After checking signal intensity quality with the microarray using the RIN-40 response to 30 µM linoleic acid, 93 genes were found to be differentially expressed by more than twofold. Of these, 15 (22.7%) upregulated and 7 (25.9%) downregulated genes were involved in signal transduction (Table 2). The total number of genes whose expression was altered by linoleic acid (93) was fewer than that in the comparison between RIN-5f and RIN-40 cells. Whereas ~59% of genes related to cell differentiation, cell proliferation, signal transduction, and transcription were upregulated, ~63% of those related to the cell cycle, cell differentiation, cell proliferation, and signal transduction were downregulated by linoleic acid treatment. Table 4 shows representative genes related to signal transduction whose expression changed by at least twofold. In an analysis of involvement by pathway, the gene sets annotated included olfactory transduction (p=8.9×10^-23), neuroactive ligand-receptor interaction (p=0.002), MAP kinase signaling pathway (p=0.014), cytokine-cytokine receptor interactions (p=0.024), and regulation of the actin cytoskeleton (p=0.036). To confirm the microarray data, three upregulated genes [arrestin domain containing 3 (Arrdc3), early growth response 1 (Egr1), and serum/glucocorticoid-regulated kinase 1 (Sgk1)], and two downregulated genes [cAMP-specific phosphodiesterase 4B (Pde4b) and thrombospondin 1 (Thbs1)] were selected and qRT-PCR was performed using RNA obtained independently of that used in the microarray. The mRNA levels of all selected genes in the qRT-PCR experiment showed patterns similar to those obtained by microarray analysis (Table 5).
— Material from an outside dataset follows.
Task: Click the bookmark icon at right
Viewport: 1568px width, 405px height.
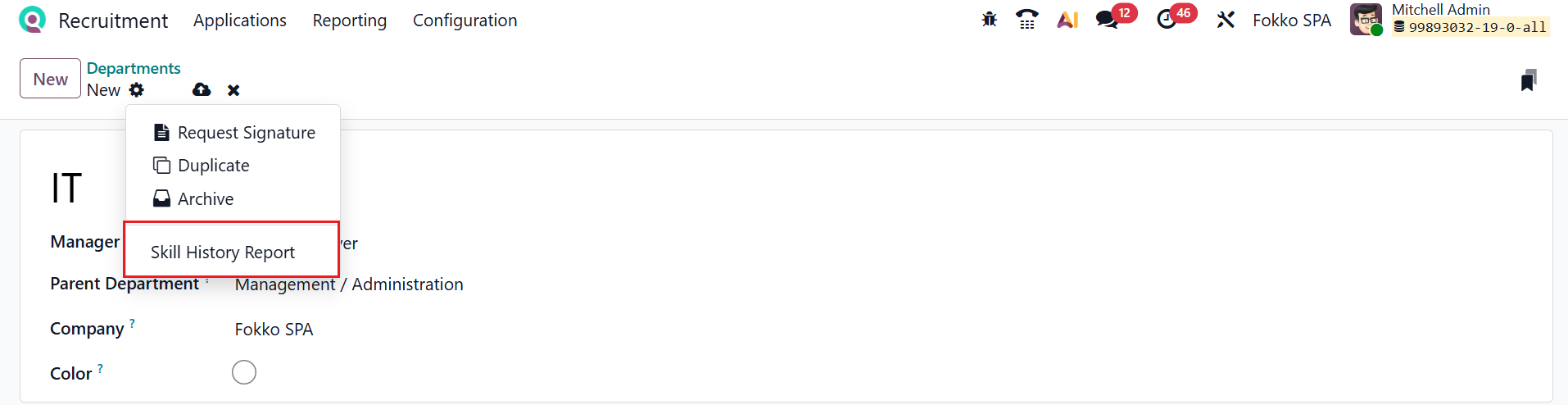Action: coord(1528,80)
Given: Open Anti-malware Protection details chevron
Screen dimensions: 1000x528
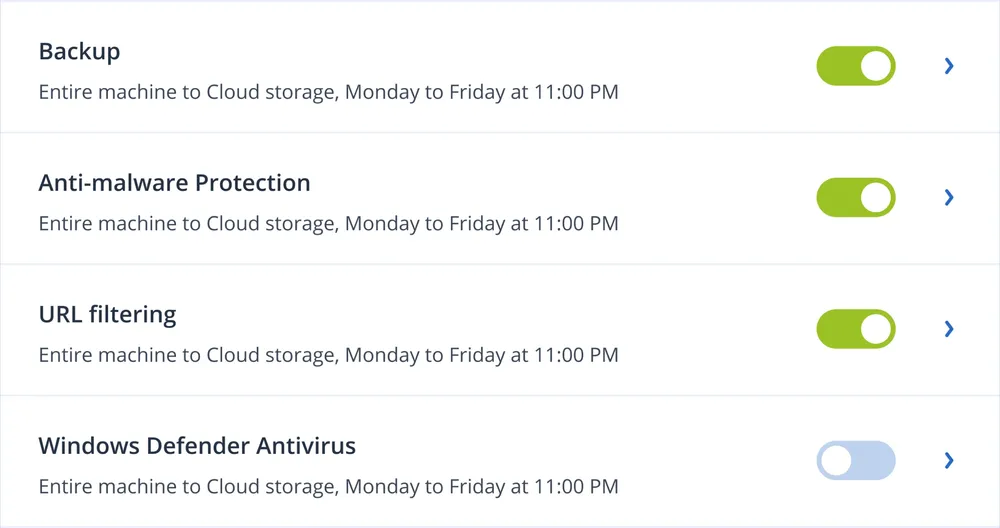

To assess the involvement of ERK signaling in linoleic-acid-induced insulin secretion, the phosphorylation of ERK according to duration of incubation in the presence of linoleic acid and insulin secretion under GPR40 activation induced by linoleic acid treatment were measured. The data in Fig. 2A show that ERK phosphorylation was increased rapidly by treatment with 30 µM linoleic acid for 3 min, followed by a decrease, in RIN-40 cells. ERK activation coincided with the increase in insulin secretion in RIN-40 cells, which did not occur in cells transfected with siRNA for GPR40 (siGPR40; Fig. 2B). Thus, these results indicate that the increase in insulin secretion induced by linoleic acid may be associated with ERK activation.